"Abie's Irish Rose" was a flop with everyone but the public. It was originally a comedy play by Anne Nichols, a young woman with no previous playwriting experience. (She wrote "Abie's Irish Rose" in three days!) Oliver Morosco, a major Broadway producer of the 1920s, mounted productions of this play in San Francisco and Los Angeles, where -- after an awkward first fortnight -- it was a huge hit ... but he refused to bring it to New York City, claiming that New York audiences were too sophisticated for this cornball ethnic humour. Anne Nichols overruled him and brought the play to Broadway herself, where it was a smash comedy hit ... running for more than 2,300 performances. The critics booed and hissed, and a lot of "progressive" intellectuals (most notably Robert Benchley) made a point of publicly knocking this play at every opportunity. For many years, "Abie's Irish Rose" provoked highbrows into the sort of knee-jerk contempt which some people now spew towards Norman Rockwell's paintings: namely, "if I make sure everybody knows I dislike this, I'll get credit for having good taste".
This film version of "Abie's Irish Rose" is very faithful to the play, which was still a hardy perennial in American theatres when this movie opened in 1929. The comedy intends to give us a warm glow rather than belly laughs. Many of the jokes are embarrassing by modern standards, especially the ethnic bits ... but the humour is not vicious towards Jews or the Irish, even though there is some stereotyping.

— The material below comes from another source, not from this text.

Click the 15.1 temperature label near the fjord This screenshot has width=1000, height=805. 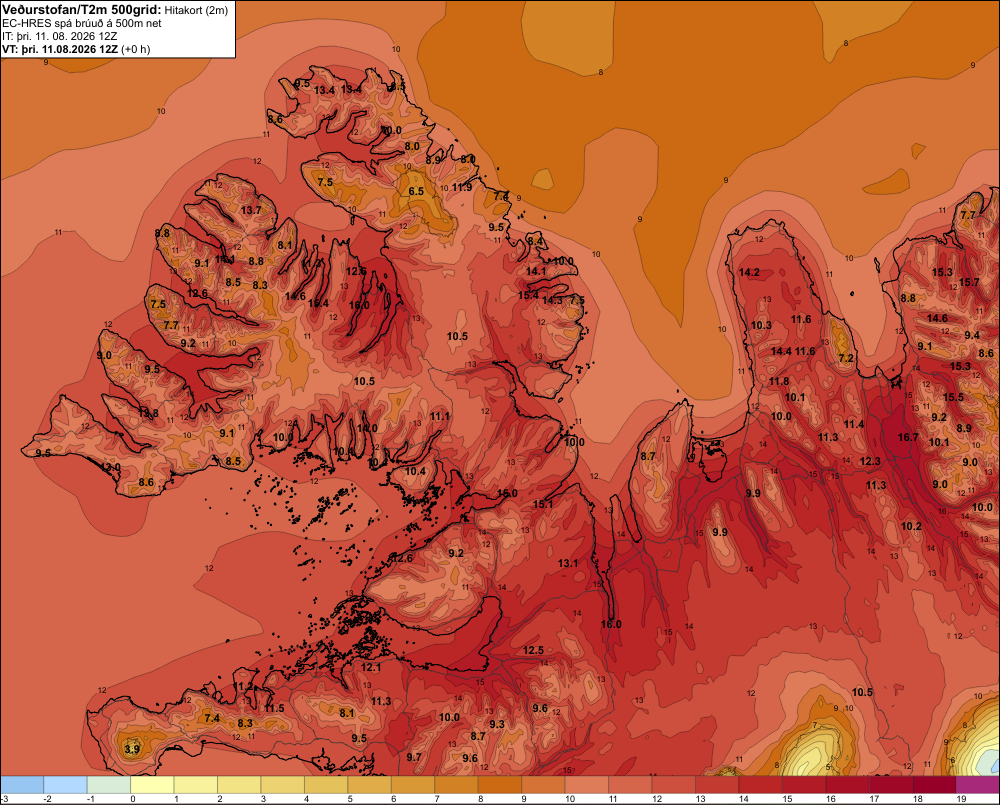pos(543,504)
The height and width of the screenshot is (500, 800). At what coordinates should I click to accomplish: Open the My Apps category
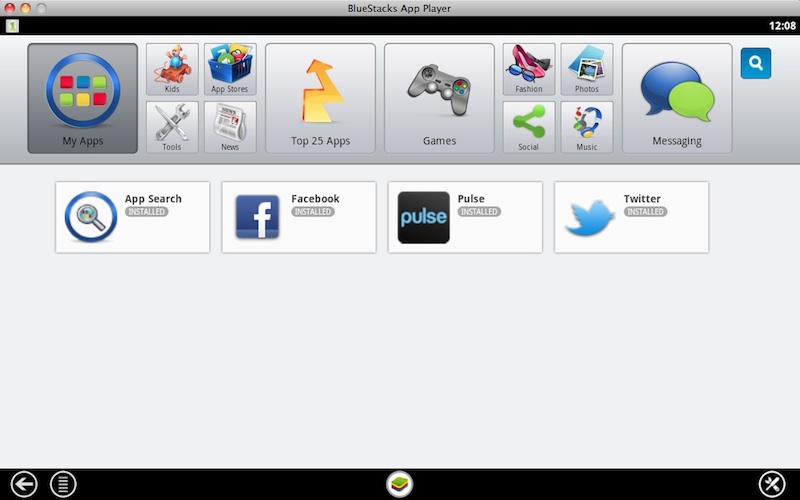[x=83, y=98]

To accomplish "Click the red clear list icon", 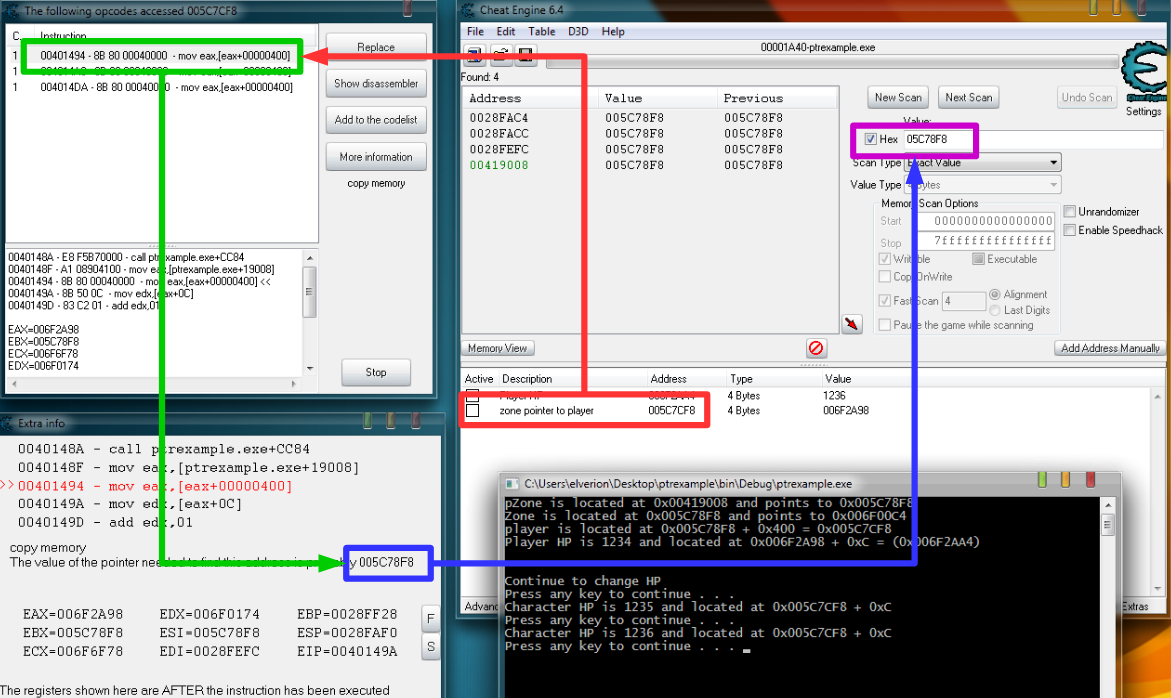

Solomon Levy of New York City is a wealthy Jewish merchant and a self-made man, who started out with only a pushcart. Patrick Murphy of California is a prosperous Irish Catholic; both men are widowers. Imagine their consternation when they learn that Levy's son Abie has married Pat Murphy's daughter Rosemary! They met in Europe during the Great War, where Rosemary served as a nurse. The marriage was performed by a Methodist minister (as a compromise), so both fathers-in-law are stuck with it ... but neither accepts the wedding as legitimate. Sol Levy wants the newlyweds remarried by a rabbi, whilst Pat Murphy wants a Catholic priest to preside.
The story gets a wee bit anti-Semitic with a few jokes about Levy's interest in money. He buys a new suit for the new wedding: it's too big but he refuses to have it altered to fit, because "I vont all I paid for" he says in his thick Yiddisher accent (with appropriate misspellings in the silent intertitles). Murphy's Irish brogue is almost as bad. For the wedding, Levy honours his new Californian daughter-in-law by decorating his house with "California navy oranges". When Pat Murphy spots the oranges, he flies into a rage ... because oranges remind him of Protestants. (If nobody understands this joke nowadays, good riddance.)
Fade out on a wedding feast of ham with kosher trimmings. (No comment.) Fade in a year later, and now Rosemary Levy is expecting. Abe Levy is hoping for a nice Jewish grandson, while Pat Murphy has his hopes set on a fine Irish granddaughter. (SPOILERS COMING.) You've probably guessed what happens. Abie's Irish Rose gives birth to boy-girl twins, leaving both grandpas happy. Apparently the grandson will be brought up Jewish, and the granddaughter raised as a Catholic. (It would have made more sense the other way round, to avoid the problem of a bris.) Somewhere in all this treacle, a priest and a rabbi make some happy-sappy comments about how everybody should just get along.
The film's director Victor Fleming (already well established in silents) shows glimmerings here of the talent he would display in several great 1930s films. Bernard Gorcey (fondly remembered as Louie Dumbrowski from the Bowery Boys movies) played a small role in the original Broadway cast of "Abie's Irish Rose", and he repeats his role in this movie. Veteran actor J. Farrell MacDonald is splendid as Rose's hot-tempered dad; Jean Hersholt (who is stuck with the most embarrassing dialogue) is less impressive as Abie's father. Silent-film comedian Nick Cogley (a charter member of Mack Sennett's troupe at Keystone) is excellent in a serio-comic role as the Catholic chaplain. Charles "Buddy" Rogers is charming and funny as Abie Levy, but he looks too white-bread and WASP-ish for such an explicitly Jewish role. In the Broadway cast, Abie Levy was played by Robert Williams ... the actor who gave a brilliant performance in Frank Capra's "Platinum Blonde" just before his untimely death.
"Abie's Irish Rose" is not as embarrassing as some people would like it to be, but it's no longer very funny (maybe that's a good thing) and it makes a lot of serious points which (I hope) no longer need to be made: about Jews and Catholics getting along and respecting each other's differences. This movie is fascinating as a social document but not especially entertaining.